4 Responses to “The Rug and The Sink”

  1. Barbara and Ernie Werren January 6, 2016 at 4:23 am #

    Look forward to all your blogs about Merida, and all the Maya stuff around there! It will have to go on our Mexico bucket list! Still think about how nice it was to have lunch with you in Santa Fe last summer!
    Hasta luego…
    Barb and Ernie Werren

    • Jill January 6, 2016 at 6:38 am #

      Hi Barb and Ernie,
      This part of Mexico is fascinating. Very different from Guanajuato…climate foremost. We are just starting but excited about the months to come.

  2. Terry Murphy January 5, 2016 at 9:44 pm #

    J&D, I remember as a child my first trip to St. Augustine, FL and the fascination I had for the massive Spanish fort there—Castillo de San Marcos—which protected the harbor. Later as an adult it still fascinates.. As you have discovered, this particular fort was built of quarried blocks of coquina. It is a testimony to its strength and durability that those blocks and the fort still look out to the sea centuries later. Your floors and fixtures are fabulous. Terry PS: We got more snow last night with three more rounds on the way!

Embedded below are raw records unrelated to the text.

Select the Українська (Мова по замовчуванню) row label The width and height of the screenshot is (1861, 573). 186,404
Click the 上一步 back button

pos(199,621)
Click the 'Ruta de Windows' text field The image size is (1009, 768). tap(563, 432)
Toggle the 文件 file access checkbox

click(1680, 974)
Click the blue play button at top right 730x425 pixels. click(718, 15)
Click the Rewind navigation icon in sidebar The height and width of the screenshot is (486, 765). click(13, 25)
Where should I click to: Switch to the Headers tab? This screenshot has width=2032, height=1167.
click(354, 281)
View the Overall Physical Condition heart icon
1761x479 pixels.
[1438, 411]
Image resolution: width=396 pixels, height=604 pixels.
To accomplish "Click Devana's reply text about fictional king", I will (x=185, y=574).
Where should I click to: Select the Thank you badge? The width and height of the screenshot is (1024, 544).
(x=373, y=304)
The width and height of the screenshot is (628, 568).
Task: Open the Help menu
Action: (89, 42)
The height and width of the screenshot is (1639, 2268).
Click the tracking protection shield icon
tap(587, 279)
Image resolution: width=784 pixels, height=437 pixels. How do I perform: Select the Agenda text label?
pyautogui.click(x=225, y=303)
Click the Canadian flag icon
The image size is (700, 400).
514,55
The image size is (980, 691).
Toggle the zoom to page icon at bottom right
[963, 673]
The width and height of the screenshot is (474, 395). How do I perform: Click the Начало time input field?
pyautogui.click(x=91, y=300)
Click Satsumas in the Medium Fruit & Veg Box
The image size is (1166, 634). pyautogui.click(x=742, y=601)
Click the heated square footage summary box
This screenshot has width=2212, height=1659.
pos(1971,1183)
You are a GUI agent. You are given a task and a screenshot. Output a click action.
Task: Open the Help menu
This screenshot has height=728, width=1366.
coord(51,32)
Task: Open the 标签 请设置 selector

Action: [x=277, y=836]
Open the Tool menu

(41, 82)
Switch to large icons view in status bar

    • Jill January 6, 2016 at 5:50 pm #

      Terry, Thanks so much for your interesting for story on your limestone experience. We had an old prison in Maui, Hawaii where my theater group met that was constructed of limestone. And in Virgin Gorda in the British Virgin Islands there are marine caves formed of karst (limestone) that are much like the “cenotes” here in the Yucatan. The filtered light is beautiful. There must be a correspondence between the climate and the geology.